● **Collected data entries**
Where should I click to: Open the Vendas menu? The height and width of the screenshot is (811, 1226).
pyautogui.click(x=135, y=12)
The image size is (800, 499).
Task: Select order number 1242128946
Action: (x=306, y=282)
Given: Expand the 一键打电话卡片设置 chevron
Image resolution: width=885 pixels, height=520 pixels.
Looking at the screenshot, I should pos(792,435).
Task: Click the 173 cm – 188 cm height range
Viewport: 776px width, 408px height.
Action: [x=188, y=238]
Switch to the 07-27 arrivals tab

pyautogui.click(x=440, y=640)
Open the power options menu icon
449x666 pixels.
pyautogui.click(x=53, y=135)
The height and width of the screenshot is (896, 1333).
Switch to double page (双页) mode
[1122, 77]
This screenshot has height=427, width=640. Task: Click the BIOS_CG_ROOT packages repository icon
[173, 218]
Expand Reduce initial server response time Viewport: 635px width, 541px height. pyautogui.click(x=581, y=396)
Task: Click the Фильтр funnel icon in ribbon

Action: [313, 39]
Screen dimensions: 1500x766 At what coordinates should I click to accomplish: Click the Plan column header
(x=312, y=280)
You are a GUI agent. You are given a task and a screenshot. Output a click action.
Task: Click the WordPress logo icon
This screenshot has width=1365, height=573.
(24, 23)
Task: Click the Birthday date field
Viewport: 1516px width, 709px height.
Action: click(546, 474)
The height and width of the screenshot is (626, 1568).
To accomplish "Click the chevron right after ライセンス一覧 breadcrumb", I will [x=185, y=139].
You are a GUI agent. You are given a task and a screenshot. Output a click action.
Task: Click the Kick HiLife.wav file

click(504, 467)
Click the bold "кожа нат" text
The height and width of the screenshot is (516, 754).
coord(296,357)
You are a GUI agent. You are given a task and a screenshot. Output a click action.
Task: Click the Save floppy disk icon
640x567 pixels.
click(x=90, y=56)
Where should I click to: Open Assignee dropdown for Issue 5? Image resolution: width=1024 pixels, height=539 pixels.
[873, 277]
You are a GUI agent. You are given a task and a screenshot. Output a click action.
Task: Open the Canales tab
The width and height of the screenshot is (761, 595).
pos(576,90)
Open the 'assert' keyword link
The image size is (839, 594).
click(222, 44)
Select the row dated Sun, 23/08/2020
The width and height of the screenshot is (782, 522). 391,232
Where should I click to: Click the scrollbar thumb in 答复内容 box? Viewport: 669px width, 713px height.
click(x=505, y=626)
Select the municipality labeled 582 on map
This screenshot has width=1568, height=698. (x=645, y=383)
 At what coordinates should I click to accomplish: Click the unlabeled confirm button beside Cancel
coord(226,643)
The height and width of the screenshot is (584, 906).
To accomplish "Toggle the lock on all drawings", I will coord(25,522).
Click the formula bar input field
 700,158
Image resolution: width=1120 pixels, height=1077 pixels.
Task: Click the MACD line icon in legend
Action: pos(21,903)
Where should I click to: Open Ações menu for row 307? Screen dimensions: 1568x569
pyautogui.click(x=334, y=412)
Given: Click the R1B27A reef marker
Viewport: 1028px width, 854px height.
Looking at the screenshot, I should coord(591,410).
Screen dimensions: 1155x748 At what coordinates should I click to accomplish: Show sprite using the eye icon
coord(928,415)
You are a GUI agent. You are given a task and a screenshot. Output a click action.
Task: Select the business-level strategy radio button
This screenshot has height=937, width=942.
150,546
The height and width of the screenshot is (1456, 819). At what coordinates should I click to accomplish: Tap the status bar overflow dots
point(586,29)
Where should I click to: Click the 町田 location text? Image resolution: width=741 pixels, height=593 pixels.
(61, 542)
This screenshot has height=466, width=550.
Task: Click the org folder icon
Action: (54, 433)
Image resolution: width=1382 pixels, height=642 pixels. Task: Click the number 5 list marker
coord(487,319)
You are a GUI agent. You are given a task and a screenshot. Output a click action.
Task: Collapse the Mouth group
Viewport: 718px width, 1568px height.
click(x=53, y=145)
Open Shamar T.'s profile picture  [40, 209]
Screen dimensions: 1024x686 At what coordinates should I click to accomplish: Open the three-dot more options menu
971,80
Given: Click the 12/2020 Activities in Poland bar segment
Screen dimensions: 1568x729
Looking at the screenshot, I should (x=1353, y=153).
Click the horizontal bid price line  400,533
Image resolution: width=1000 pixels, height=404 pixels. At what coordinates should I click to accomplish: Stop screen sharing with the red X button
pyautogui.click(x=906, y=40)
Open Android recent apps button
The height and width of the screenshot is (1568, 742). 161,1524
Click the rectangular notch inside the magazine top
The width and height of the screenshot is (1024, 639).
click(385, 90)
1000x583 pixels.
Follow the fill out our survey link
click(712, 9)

● **Exercise directions**
Retype the entries precisely as they stand.

● **Exercise response**
Where should I click to: Open the Vendas menu? The height and width of the screenshot is (811, 1226).
pyautogui.click(x=135, y=12)
The image size is (800, 499).
Task: Select order number 1242128946
Action: (x=306, y=282)
Given: Expand the 一键打电话卡片设置 chevron
Image resolution: width=885 pixels, height=520 pixels.
Looking at the screenshot, I should pos(792,435).
Task: Click the 173 cm – 188 cm height range
Viewport: 776px width, 408px height.
Action: [x=188, y=238]
Switch to the 07-27 arrivals tab

pyautogui.click(x=440, y=640)
Open the power options menu icon
449x666 pixels.
pyautogui.click(x=53, y=135)
The height and width of the screenshot is (896, 1333).
Switch to double page (双页) mode
[1122, 77]
This screenshot has height=427, width=640. Task: Click the BIOS_CG_ROOT packages repository icon
[173, 218]
Expand Reduce initial server response time Viewport: 635px width, 541px height. pyautogui.click(x=581, y=396)
Task: Click the Фильтр funnel icon in ribbon

Action: [313, 39]
Screen dimensions: 1500x766 At what coordinates should I click to accomplish: Click the Plan column header
(x=312, y=280)
You are a GUI agent. You are given a task and a screenshot. Output a click action.
Task: Click the WordPress logo icon
This screenshot has width=1365, height=573.
(24, 23)
Task: Click the Birthday date field
Viewport: 1516px width, 709px height.
Action: click(546, 474)
The height and width of the screenshot is (626, 1568).
To accomplish "Click the chevron right after ライセンス一覧 breadcrumb", I will [x=185, y=139].
You are a GUI agent. You are given a task and a screenshot. Output a click action.
Task: Click the Kick HiLife.wav file

click(504, 467)
Click the bold "кожа нат" text
The height and width of the screenshot is (516, 754).
coord(296,357)
You are a GUI agent. You are given a task and a screenshot. Output a click action.
Task: Click the Save floppy disk icon
640x567 pixels.
click(x=90, y=56)
Where should I click to: Open Assignee dropdown for Issue 5? Image resolution: width=1024 pixels, height=539 pixels.
[873, 277]
You are a GUI agent. You are given a task and a screenshot. Output a click action.
Task: Open the Canales tab
The width and height of the screenshot is (761, 595).
pos(576,90)
Open the 'assert' keyword link
The image size is (839, 594).
click(222, 44)
Select the row dated Sun, 23/08/2020
The width and height of the screenshot is (782, 522). 391,232
Where should I click to: Click the scrollbar thumb in 答复内容 box? Viewport: 669px width, 713px height.
click(x=505, y=626)
Select the municipality labeled 582 on map
This screenshot has width=1568, height=698. (x=645, y=383)
 At what coordinates should I click to accomplish: Click the unlabeled confirm button beside Cancel
coord(226,643)
The height and width of the screenshot is (584, 906).
To accomplish "Toggle the lock on all drawings", I will coord(25,522).
Click the formula bar input field
 700,158
Image resolution: width=1120 pixels, height=1077 pixels.
Task: Click the MACD line icon in legend
Action: pos(21,903)
Where should I click to: Open Ações menu for row 307? Screen dimensions: 1568x569
pyautogui.click(x=334, y=412)
Given: Click the R1B27A reef marker
Viewport: 1028px width, 854px height.
Looking at the screenshot, I should coord(591,410).
Screen dimensions: 1155x748 At what coordinates should I click to accomplish: Show sprite using the eye icon
coord(928,415)
You are a GUI agent. You are given a task and a screenshot. Output a click action.
Task: Select the business-level strategy radio button
This screenshot has height=937, width=942.
150,546
The height and width of the screenshot is (1456, 819). At what coordinates should I click to accomplish: Tap the status bar overflow dots
point(586,29)
Where should I click to: Click the 町田 location text? Image resolution: width=741 pixels, height=593 pixels.
(61, 542)
This screenshot has height=466, width=550.
Task: Click the org folder icon
Action: (54, 433)
Image resolution: width=1382 pixels, height=642 pixels. Task: Click the number 5 list marker
coord(487,319)
You are a GUI agent. You are given a task and a screenshot. Output a click action.
Task: Collapse the Mouth group
Viewport: 718px width, 1568px height.
click(x=53, y=145)
Open Shamar T.'s profile picture  [40, 209]
Screen dimensions: 1024x686 At what coordinates should I click to accomplish: Open the three-dot more options menu
971,80
Given: Click the 12/2020 Activities in Poland bar segment
Screen dimensions: 1568x729
Looking at the screenshot, I should (x=1353, y=153).
Click the horizontal bid price line  400,533
Image resolution: width=1000 pixels, height=404 pixels. At what coordinates should I click to accomplish: Stop screen sharing with the red X button
pyautogui.click(x=906, y=40)
Open Android recent apps button
The height and width of the screenshot is (1568, 742). 161,1524
Click the rectangular notch inside the magazine top
The width and height of the screenshot is (1024, 639).
click(385, 90)
1000x583 pixels.
Follow the fill out our survey link
click(712, 9)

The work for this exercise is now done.